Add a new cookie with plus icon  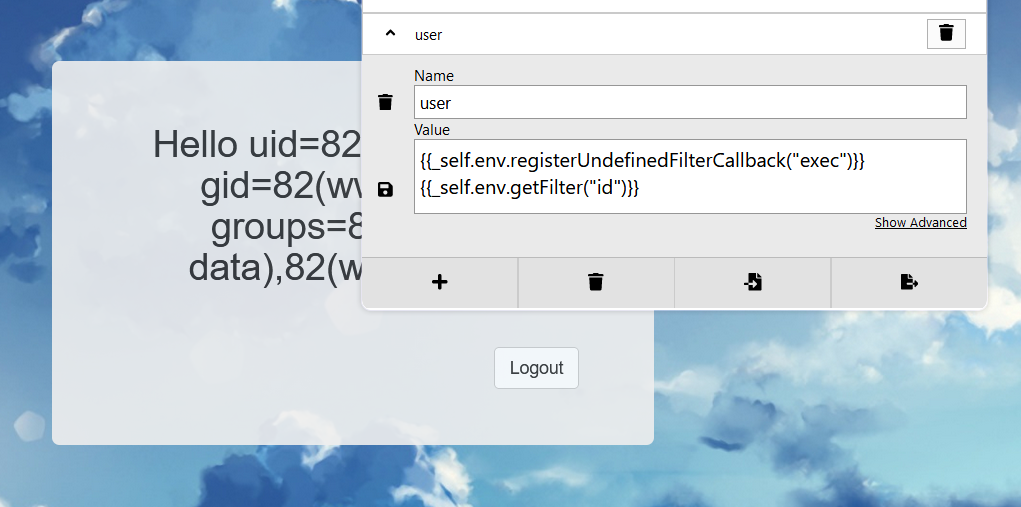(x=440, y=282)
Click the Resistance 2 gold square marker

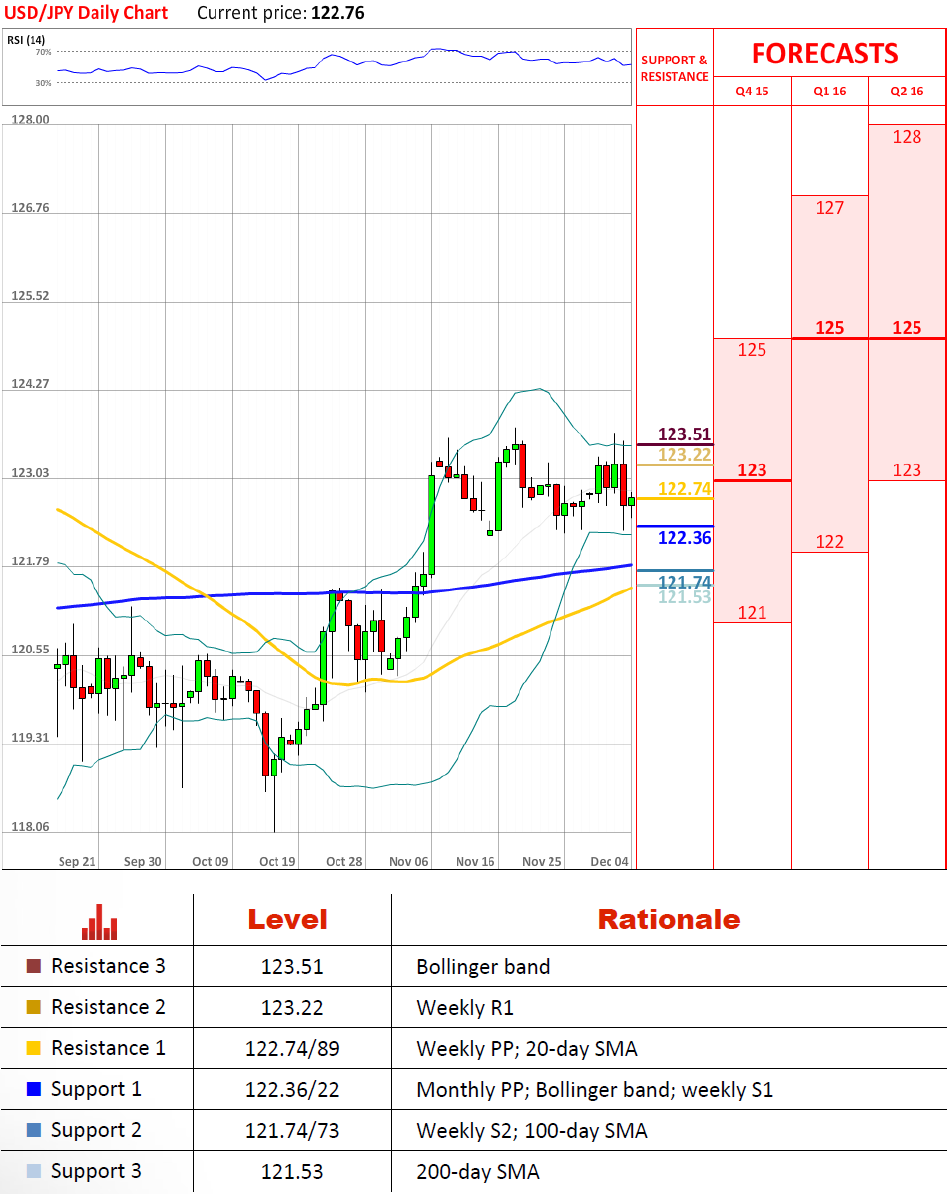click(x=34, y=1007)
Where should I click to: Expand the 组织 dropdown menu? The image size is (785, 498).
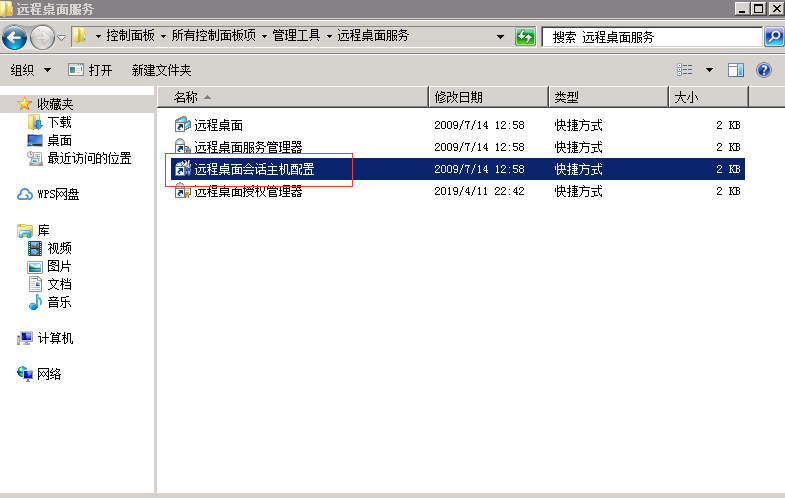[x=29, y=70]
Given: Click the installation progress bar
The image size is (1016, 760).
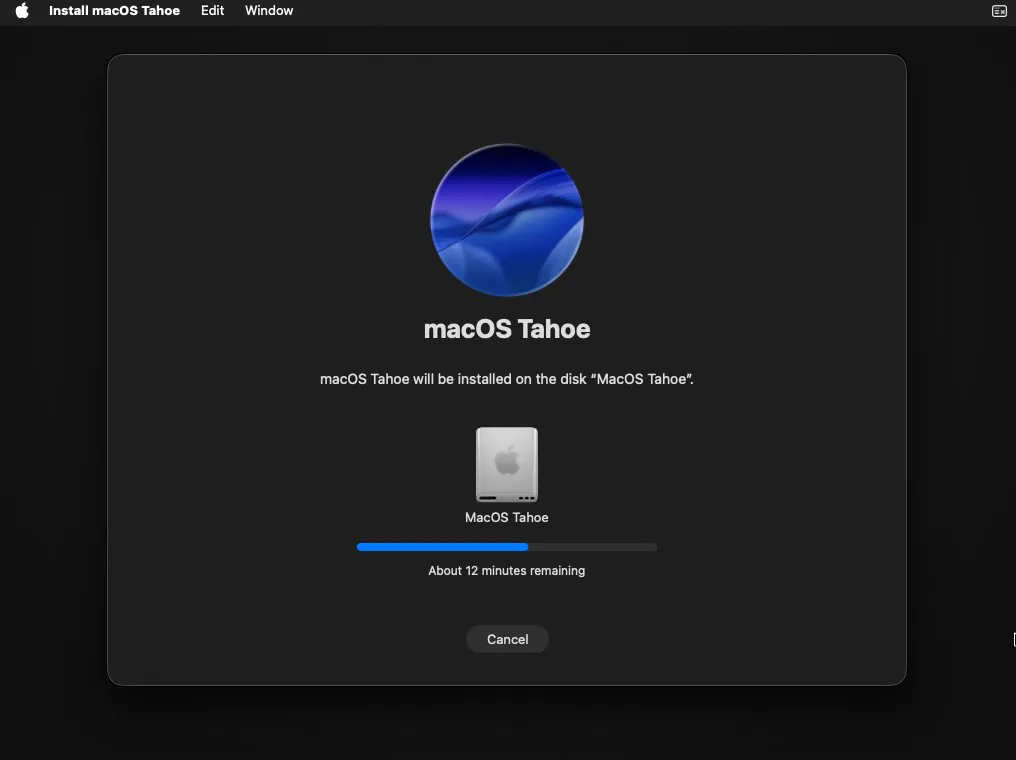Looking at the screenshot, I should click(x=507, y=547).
==
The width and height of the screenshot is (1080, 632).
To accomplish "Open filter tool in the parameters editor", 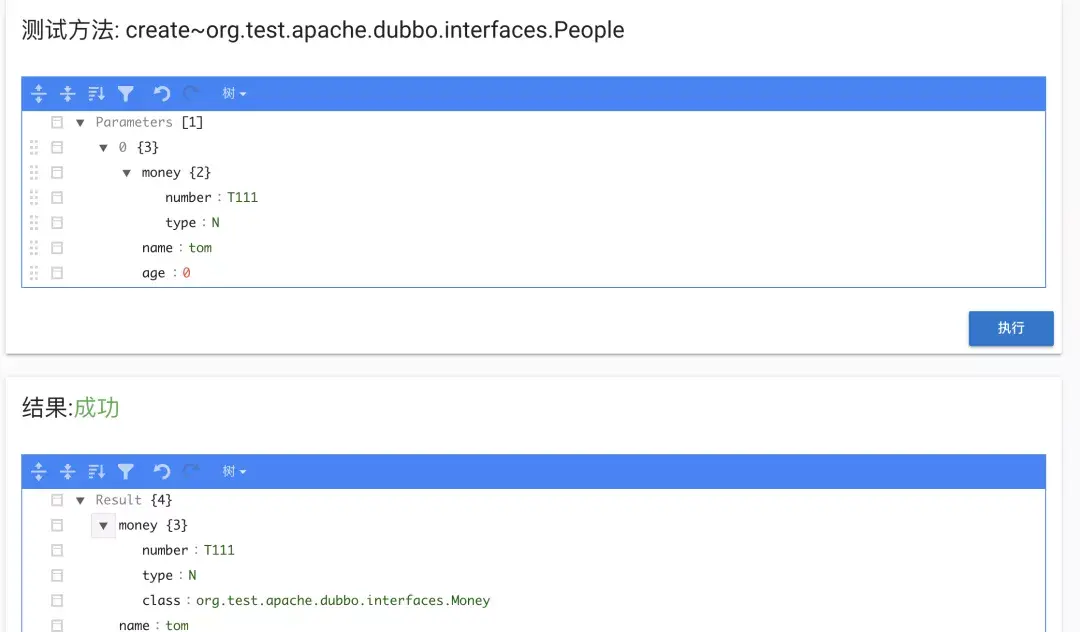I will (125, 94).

§ INSTRUCTION
Can you format the items from the line holding "Click the Resistance 2 gold square marker" through the line holding "[x=29, y=70]", inclusive, as a two-column CSV headed text and answer? Use one row per item, put each value in a single quoted field with line breaks turned into spaces, and leave the pictures out.

§ RESPONSE
text,answer
"Click the Resistance 2 gold square marker","click(x=34, y=1007)"
"Where should I click to: Expand the 组织 dropdown menu? The image size is (785, 498).","[x=29, y=70]"